Look at the Olympians. Sure, some Greek deities, especially the cthonic (and/or foreign) ones that give rise to mystery cults like say, Bacchus, or Demeter come pretty close to full-service deities. But the Olympians? No, you can't say "I'm an Ares guy, he's got everything I need and screw the others." No, Ares is not going to satisfy all your needs, sometimes your going to need the rest of the pantheon

Manic Modron

Some people are sure getting worked up about how fictional beings are handled in a fictional setting.

Arnwolf666

I really don't care if someone is an atheist on Golarion. That's their business. The Athar PF planescape were atheist. And the wizards of netheril were atheists. But, I would not allow anyone to be a cleric or paladin that is an atheist, that's where they get their power.

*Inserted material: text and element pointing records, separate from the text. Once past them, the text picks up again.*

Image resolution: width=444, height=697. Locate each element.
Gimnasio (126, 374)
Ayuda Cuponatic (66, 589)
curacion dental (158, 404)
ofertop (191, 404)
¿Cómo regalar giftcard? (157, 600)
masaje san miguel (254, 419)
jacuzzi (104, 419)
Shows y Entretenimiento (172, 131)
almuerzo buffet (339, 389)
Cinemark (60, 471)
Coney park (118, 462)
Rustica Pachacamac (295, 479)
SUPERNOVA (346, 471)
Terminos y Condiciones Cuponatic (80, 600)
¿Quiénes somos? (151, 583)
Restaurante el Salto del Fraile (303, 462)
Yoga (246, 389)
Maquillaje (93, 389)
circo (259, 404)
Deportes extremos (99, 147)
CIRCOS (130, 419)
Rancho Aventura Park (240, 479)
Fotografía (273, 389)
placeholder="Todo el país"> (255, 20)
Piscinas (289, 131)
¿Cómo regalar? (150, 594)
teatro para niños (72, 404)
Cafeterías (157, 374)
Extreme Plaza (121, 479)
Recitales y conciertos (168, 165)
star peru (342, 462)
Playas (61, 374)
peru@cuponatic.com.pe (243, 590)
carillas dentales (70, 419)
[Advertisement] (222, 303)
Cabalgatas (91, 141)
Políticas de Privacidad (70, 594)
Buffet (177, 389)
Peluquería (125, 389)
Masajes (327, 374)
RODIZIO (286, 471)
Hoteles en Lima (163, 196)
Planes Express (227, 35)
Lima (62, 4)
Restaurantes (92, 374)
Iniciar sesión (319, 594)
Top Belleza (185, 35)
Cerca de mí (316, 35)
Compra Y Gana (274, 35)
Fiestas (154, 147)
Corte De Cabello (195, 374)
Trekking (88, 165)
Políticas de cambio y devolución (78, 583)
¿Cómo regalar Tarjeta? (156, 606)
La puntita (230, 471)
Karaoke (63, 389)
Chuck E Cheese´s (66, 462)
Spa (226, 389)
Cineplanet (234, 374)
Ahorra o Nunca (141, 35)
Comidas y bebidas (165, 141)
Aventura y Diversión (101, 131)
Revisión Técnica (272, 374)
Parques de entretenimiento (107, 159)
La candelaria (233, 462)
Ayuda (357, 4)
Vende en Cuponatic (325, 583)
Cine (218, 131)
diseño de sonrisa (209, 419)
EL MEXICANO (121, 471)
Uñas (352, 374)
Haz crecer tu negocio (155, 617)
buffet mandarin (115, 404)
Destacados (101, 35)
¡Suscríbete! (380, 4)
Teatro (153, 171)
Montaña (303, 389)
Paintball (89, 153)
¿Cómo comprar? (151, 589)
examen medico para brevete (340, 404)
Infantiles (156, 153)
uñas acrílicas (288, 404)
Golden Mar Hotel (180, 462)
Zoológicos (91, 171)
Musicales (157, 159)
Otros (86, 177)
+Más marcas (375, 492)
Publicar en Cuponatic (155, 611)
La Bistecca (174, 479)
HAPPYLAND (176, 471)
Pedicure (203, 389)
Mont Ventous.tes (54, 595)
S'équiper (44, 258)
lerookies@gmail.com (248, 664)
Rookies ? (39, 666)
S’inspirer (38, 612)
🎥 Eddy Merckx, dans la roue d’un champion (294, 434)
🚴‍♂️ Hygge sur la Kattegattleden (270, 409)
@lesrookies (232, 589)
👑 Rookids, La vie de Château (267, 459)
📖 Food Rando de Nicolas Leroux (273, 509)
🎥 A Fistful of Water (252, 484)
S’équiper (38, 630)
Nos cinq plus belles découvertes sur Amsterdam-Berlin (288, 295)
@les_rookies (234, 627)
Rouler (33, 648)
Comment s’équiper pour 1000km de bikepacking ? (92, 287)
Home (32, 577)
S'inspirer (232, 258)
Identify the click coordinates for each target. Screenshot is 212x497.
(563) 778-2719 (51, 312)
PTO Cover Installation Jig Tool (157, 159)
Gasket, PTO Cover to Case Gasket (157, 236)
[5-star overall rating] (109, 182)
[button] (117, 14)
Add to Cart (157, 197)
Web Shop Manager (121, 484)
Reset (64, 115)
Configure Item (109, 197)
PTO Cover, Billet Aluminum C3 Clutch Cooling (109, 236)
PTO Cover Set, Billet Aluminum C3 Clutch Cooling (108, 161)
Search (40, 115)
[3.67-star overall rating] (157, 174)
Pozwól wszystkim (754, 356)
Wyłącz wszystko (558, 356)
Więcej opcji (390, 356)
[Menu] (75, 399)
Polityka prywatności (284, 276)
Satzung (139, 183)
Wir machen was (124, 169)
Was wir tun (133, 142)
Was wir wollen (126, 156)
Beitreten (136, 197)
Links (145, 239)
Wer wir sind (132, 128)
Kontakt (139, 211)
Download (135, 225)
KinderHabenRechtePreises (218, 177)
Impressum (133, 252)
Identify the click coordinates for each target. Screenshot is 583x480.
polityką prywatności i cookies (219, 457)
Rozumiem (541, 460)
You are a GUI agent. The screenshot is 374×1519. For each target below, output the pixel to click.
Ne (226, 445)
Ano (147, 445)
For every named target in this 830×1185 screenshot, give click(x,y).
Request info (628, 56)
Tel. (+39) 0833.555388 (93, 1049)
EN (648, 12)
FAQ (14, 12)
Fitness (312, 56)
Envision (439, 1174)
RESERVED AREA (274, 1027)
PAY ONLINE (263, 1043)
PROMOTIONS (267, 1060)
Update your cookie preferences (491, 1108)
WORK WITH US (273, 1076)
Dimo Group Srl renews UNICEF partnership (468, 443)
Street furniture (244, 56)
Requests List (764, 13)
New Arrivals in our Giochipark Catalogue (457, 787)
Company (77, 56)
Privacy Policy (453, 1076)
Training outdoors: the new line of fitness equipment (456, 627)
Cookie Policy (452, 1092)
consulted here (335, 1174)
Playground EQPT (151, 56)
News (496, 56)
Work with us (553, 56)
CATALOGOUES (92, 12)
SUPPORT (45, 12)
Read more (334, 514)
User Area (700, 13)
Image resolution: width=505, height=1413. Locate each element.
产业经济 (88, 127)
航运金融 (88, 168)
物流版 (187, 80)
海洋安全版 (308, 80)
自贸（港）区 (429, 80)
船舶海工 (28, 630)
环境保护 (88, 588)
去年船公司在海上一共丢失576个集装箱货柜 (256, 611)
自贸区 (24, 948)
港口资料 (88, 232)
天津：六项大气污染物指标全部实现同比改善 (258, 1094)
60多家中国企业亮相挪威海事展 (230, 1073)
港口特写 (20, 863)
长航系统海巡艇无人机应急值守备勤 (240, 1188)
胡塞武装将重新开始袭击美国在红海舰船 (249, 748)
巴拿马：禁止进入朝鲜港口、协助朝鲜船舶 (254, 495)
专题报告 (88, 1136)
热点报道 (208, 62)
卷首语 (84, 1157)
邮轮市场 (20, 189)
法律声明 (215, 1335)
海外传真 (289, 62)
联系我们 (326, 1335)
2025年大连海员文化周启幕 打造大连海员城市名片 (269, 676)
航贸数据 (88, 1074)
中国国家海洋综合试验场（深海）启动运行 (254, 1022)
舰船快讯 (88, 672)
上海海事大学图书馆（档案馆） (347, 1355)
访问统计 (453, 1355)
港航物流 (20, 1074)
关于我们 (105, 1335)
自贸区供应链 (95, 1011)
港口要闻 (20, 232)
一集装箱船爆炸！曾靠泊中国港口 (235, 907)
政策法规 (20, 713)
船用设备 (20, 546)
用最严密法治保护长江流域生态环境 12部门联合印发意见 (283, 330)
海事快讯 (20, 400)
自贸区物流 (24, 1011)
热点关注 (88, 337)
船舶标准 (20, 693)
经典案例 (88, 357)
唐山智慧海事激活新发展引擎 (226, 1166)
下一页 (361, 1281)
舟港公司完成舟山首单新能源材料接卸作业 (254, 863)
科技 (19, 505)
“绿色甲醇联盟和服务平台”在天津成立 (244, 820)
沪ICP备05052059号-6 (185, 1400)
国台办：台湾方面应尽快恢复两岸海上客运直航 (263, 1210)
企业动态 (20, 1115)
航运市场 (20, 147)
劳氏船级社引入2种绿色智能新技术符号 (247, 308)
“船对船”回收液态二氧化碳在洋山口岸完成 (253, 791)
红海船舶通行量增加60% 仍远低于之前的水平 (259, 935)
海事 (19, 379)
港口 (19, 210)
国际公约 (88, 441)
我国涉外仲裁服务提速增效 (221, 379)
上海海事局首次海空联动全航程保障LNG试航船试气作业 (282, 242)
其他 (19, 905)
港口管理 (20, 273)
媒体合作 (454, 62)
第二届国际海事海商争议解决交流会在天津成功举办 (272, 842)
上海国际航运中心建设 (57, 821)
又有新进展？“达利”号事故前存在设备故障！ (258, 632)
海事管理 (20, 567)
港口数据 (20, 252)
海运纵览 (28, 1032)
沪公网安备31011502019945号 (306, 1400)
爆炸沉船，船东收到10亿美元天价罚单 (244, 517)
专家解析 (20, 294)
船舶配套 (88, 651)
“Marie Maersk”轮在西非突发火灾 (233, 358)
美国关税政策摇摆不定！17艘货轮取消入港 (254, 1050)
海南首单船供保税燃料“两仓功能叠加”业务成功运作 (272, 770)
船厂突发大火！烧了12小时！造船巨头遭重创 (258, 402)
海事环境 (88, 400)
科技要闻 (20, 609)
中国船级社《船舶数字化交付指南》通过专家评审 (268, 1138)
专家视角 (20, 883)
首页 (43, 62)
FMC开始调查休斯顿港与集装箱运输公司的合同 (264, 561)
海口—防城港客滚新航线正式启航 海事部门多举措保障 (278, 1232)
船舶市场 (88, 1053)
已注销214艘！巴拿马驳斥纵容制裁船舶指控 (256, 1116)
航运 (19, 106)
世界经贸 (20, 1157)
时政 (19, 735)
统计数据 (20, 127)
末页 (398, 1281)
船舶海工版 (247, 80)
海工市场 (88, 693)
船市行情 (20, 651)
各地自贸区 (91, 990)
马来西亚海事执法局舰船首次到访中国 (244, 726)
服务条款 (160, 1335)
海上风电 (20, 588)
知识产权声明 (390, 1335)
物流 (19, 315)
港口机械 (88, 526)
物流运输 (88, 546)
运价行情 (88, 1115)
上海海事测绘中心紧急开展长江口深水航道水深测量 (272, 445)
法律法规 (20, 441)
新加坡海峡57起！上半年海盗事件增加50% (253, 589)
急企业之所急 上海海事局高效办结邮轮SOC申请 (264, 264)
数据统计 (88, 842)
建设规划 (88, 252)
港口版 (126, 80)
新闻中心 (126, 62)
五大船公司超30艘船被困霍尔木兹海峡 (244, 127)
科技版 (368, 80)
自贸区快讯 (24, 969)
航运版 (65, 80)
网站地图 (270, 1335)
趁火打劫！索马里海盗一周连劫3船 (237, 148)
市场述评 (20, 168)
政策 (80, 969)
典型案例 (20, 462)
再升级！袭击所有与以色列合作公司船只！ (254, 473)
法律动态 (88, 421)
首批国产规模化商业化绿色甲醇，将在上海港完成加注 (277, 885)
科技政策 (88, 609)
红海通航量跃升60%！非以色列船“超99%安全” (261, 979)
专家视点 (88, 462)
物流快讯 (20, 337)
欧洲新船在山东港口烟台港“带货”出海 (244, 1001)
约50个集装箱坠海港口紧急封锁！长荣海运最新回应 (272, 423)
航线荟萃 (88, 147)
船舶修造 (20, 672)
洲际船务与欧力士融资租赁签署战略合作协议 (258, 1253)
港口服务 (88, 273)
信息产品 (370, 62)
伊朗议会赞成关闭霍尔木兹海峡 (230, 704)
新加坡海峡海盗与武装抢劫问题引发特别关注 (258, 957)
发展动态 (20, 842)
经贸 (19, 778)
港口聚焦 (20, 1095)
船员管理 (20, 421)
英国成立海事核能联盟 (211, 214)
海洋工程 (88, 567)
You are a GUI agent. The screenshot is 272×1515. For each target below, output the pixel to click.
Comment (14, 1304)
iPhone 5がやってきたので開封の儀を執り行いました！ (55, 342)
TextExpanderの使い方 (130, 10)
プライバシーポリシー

And I personally don't think faith=belief. Faith is your ability to act on a belief. You can believe in a god and have no faith.  Although modern dictionaries butchered the word to death, so I understand why people think otherwise the last 150 years.

Ratman_tf

Quote from: Manic Modron;1129315Some people are sure getting worked up about how fictional beings are handled in a fictional setting.

Welcome to the internet!
The notion of an exclusionary and hostile RPG community is a fever dream of zealots who view all social dynamics through a narrow keyhole of structural oppression.
-Haffrung

Zirunel

#133
Quote from: Manic Modron;1129315Some people are sure getting worked up about how fictional beings are handled in a fictional setting.

Fair enough, this is all fictional. But to me, and I think for many of the posters here, religion in an rpg setting is important. You want something that seems like it should feel real for both the pcs and the npcs. It should be a big motivator for the good guys and the bad guys.  To me anyway.

And although I have no experience of forgotten realms, I do have both the LbB Gods demigod and heroes, and the hardcover Deities and Demigods, and you know what? They are the only dnd books I found I had no use for. Both seemed so lame. "Hey, I'm the orc god. What's my schtick? Well I'm totally the orc'iest. I'm so orcie it hurts." Oh yeah? Well I'm the gnome god. I'm the gnomiest. I'm so gnomy it hurts."

Just didn't do it for me. For some reason unconvincing religion really weakens a setting.

EDITED to add: not to mention "Hey, I'm Artemis. I was worshipped on the planet Earth. Which isn't here. Why the hell do I show up? I dunno, but here's my stat block. You know, in case we go at it mano a mano."

Manic Modron

Quote from: Ratman_tf;1129317Welcome to the internet!